Task ::
Turn each line of the data below into one string in a JSON list, skipping blank lines. Leave the pictures out of your answer.

─── Records shown

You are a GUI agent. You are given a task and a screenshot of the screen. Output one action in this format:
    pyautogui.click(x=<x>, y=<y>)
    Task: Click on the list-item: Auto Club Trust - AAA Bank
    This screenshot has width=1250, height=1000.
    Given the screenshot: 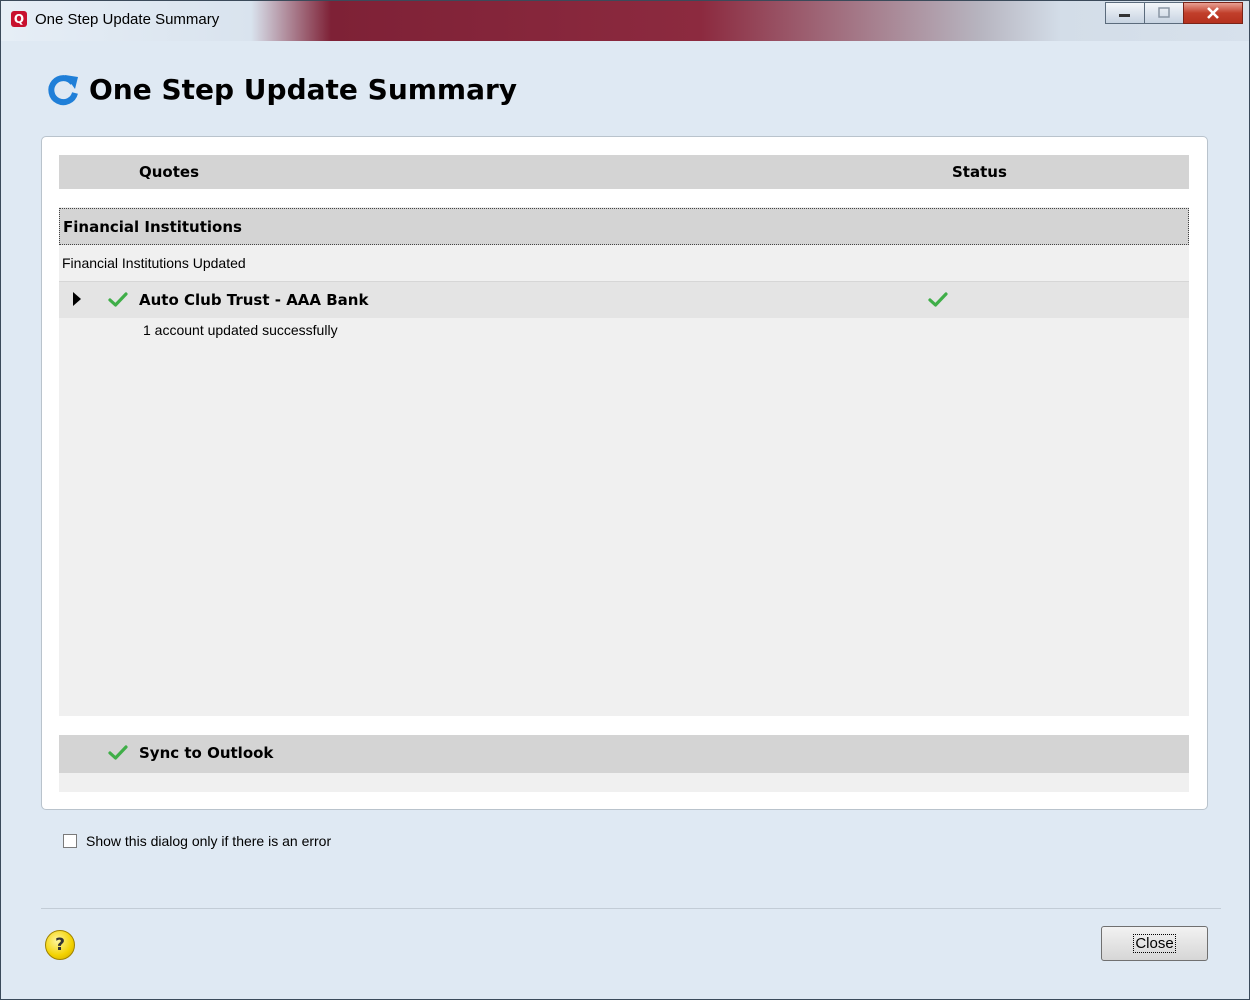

──────

Solution to this exercise ::
[
  "You are a GUI agent. You are given a task and a screenshot of the screen. Output one action in this format:",
  "    pyautogui.click(x=<x>, y=<y>)",
  "    Task: Click on the list-item: Auto Club Trust - AAA Bank",
  "    This screenshot has width=1250, height=1000.",
  "    Given the screenshot: "
]